Last spring, Sanguin was diagnosed with Amyotrophic Lateral Sclerosis (ALS), or better known as Lou Gehrig’s disease, named for the famous baseball player who was diagnosed with it. According to the Mayo Clinic, ALS “is a progressive nervous system disease that affects nerve cells in the brain and spinal cord, causing loss of muscle control.” The disease currently has no cure.
Sanguin’s daughter, Renée, said Sanguin’s health rapidly declined and “within a very short period of time, (the doctors) were talking about a feeding tube, because she couldn’t eat and swallow anymore.”
“My mom saw other people that were further along in their (ALS) diagnosis and all she knew is that she didn’t want that. That’s what my mom struggled with the most,” Sanguin’s other daughter, Lynda, shared.
“As the sun streamed through the stained glass windows in the music-filled sanctuary,” Sanguin’s obituary reads, the mother and grandmother was surrounded by her children, grandchildren, and close friends during her planned death.
The assisted suicide, which is legal in Canada, was called a “simple Crossing Over Ceremony” where Sanguin was able to “let go of her hold on this life.”
Sanguin visited with her family and friends during the ceremony hosted at the church. The lethal injection started at 1PM. An hour later, she was no longer present on earth. At 4PM, the funeral home arrived to take her body.
Sanguin was described as someone with a servant’s heart and an inspiration to others. Her ALS diagnosis came as shock to her family, and after the passing of her husband, she began to rapidly decline. Sanguin leaves behind six children, twelve grandchildren, and eleven great-grandchildren.
In May 2017, Churchill Park United Church’s denomination passed a resolution that allows for a “case-by-case approach to medical assistance in dying.”

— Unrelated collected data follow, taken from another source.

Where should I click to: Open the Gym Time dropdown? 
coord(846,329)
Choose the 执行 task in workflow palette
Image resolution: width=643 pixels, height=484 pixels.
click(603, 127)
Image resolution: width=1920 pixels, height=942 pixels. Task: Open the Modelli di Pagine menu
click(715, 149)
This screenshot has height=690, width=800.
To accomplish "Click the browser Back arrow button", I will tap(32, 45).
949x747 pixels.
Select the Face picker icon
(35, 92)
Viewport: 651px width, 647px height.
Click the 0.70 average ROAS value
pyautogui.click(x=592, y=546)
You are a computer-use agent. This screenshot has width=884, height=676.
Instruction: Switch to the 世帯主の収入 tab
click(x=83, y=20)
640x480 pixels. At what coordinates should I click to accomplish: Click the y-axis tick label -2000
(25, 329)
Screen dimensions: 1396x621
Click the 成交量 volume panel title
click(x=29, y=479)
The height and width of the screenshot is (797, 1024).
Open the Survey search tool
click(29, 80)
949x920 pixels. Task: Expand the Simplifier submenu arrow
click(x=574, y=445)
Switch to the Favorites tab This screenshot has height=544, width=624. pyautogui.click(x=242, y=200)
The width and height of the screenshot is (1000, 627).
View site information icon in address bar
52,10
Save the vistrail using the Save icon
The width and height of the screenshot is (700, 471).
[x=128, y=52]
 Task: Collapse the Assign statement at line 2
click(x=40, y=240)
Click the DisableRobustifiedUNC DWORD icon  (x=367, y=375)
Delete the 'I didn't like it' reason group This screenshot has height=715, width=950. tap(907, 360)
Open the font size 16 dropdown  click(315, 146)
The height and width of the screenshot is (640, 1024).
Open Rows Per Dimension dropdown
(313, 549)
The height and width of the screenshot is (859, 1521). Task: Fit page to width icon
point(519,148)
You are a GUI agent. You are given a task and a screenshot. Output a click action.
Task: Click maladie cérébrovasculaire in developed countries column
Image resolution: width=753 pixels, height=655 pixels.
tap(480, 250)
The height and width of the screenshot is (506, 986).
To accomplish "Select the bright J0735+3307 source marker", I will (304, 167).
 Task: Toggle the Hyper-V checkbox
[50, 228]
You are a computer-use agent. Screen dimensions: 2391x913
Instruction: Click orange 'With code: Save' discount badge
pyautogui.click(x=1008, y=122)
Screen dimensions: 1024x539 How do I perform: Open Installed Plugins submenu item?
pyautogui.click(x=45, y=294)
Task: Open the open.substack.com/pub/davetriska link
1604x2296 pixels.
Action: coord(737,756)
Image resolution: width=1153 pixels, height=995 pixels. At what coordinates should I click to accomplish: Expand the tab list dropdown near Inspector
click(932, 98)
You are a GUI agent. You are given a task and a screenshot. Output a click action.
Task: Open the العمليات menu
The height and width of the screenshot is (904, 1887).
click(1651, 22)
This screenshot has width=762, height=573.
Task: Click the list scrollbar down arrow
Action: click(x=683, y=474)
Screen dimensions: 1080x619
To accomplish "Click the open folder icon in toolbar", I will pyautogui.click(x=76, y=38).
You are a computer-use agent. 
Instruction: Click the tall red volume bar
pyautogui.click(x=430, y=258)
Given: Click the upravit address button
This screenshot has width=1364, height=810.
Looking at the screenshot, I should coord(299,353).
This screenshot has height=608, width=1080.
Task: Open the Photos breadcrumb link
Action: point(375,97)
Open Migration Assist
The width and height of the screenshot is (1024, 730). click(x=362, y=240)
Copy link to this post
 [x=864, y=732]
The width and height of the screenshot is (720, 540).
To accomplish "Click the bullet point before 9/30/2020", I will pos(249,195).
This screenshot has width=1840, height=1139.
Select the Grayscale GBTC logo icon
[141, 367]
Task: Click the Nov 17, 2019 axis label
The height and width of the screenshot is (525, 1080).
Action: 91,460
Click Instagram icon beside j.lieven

“We are not opposed in principle to the legislation allowing assistance in dying and to such assistance being the informed, free choice of terminally ill patients,” The resolution reads. “There are occasions where unrelenting suffering and what we know about the effect of pain on the human body can make Medical Assistance in Dying a preferable option. However, we urge a cautious approach by legislators and medical professionals implementing these laws, as well as by individuals, families and communities of faith who are considering making use of this new legislative option. To this end, we advocate community-focused and theologically robust discernment on a case-by-case basis that also ensures the protection and care of those potentially made vulnerable by this new law and others like it.”